## EXERCISE DETAILS
All that should be output is the block of lines below from the line with "Instruction: Click the Teddies" to the line with "Task: Open the Favorites list menu", both included, exactly as written.

Pixel coordinate grounding data:

__________________________________________________

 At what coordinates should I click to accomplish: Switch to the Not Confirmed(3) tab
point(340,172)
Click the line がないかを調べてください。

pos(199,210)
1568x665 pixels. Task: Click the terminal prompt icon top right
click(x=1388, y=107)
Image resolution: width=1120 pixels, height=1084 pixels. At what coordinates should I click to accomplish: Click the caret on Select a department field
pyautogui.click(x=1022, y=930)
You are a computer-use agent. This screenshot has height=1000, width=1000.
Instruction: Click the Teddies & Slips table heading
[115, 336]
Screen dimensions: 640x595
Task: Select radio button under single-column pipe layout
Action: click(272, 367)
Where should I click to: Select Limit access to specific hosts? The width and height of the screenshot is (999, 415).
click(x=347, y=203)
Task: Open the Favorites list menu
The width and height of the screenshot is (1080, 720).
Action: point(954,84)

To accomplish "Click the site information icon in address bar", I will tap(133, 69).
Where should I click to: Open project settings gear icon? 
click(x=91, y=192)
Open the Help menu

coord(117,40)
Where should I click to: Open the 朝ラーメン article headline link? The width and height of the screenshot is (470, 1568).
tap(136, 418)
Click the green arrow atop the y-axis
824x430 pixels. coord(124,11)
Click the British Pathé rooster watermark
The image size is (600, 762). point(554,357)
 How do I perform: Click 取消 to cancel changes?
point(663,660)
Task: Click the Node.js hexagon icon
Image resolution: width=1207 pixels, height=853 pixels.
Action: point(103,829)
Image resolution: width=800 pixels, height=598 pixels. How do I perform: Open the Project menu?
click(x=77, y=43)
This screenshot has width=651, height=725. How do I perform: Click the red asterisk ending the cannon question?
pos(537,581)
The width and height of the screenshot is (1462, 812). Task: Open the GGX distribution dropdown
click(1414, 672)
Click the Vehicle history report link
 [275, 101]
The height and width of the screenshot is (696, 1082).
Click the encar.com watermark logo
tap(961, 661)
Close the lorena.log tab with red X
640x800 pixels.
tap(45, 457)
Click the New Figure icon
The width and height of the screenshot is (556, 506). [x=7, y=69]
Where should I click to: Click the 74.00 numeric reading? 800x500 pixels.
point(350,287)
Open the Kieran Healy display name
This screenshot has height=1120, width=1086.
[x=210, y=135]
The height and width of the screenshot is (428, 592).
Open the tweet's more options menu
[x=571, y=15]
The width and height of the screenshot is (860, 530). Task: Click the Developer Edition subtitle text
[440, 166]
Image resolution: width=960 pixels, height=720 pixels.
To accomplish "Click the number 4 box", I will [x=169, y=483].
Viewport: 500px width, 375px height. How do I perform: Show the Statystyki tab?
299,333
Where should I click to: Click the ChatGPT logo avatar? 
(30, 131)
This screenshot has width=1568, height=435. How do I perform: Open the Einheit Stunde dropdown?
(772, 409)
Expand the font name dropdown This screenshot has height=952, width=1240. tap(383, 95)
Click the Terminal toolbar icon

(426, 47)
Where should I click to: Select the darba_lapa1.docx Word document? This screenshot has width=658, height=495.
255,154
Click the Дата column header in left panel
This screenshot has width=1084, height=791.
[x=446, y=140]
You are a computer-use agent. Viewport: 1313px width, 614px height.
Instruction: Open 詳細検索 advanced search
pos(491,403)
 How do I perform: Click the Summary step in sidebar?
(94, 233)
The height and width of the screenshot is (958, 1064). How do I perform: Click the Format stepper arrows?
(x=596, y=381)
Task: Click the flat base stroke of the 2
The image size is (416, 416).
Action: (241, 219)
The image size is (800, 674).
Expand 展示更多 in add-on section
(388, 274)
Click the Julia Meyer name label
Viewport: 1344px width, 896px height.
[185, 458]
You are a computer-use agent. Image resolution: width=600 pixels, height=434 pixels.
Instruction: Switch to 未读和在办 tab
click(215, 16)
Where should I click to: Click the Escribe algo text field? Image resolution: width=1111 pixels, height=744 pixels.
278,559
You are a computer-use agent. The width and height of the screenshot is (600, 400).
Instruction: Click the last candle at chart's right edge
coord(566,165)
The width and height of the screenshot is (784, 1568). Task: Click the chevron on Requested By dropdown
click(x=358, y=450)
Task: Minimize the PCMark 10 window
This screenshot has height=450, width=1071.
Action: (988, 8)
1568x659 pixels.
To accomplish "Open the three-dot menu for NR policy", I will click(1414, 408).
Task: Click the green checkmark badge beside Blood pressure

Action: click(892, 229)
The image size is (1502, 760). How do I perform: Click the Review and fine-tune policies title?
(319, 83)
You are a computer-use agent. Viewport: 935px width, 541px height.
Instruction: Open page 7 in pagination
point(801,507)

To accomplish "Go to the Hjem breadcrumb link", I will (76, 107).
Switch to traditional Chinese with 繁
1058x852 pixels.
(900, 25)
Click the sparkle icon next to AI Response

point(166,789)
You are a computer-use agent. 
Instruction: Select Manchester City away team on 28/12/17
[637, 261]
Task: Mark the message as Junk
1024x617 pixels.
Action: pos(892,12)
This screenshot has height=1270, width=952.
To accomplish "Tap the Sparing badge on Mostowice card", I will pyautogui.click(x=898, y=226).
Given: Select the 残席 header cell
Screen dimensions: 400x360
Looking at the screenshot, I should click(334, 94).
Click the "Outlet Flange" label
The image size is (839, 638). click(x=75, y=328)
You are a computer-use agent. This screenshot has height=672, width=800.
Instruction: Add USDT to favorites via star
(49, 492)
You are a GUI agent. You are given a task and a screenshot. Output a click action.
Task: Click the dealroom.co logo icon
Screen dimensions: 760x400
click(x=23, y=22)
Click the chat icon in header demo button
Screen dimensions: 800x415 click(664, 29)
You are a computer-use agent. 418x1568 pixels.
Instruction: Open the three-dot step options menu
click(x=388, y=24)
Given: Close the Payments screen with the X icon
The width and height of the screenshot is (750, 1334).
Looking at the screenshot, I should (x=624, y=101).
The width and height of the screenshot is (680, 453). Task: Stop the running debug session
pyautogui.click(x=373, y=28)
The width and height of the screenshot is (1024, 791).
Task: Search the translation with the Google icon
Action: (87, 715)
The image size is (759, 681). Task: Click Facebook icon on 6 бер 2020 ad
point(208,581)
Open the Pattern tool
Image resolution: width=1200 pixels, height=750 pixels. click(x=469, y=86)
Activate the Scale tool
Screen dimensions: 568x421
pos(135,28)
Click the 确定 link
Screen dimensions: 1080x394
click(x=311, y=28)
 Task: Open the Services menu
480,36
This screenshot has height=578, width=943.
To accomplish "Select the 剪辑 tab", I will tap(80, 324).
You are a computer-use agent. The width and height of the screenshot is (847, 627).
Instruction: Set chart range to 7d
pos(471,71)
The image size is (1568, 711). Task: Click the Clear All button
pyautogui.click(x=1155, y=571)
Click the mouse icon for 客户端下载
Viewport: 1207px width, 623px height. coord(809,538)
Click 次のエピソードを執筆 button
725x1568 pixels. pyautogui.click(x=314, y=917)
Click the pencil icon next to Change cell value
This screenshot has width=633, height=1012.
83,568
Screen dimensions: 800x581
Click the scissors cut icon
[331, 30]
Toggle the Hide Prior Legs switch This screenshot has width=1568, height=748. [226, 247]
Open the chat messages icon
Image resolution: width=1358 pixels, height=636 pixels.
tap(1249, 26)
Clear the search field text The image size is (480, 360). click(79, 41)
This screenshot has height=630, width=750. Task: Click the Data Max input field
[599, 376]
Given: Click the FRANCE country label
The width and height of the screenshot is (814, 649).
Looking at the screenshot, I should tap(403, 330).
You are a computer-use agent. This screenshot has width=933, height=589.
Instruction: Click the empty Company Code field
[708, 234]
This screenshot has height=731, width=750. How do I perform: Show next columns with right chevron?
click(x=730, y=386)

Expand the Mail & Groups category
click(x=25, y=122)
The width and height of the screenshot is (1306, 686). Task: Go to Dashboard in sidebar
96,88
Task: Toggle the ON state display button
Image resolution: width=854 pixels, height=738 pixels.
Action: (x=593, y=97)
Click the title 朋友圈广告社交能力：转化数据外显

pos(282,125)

__________________________________________________

## OUTPUT FOR THIS TASK
Instruction: Click the Teddies & Slips table heading
[115, 336]
Screen dimensions: 640x595
Task: Select radio button under single-column pipe layout
Action: click(272, 367)
Where should I click to: Select Limit access to specific hosts? The width and height of the screenshot is (999, 415).
click(x=347, y=203)
Task: Open the Favorites list menu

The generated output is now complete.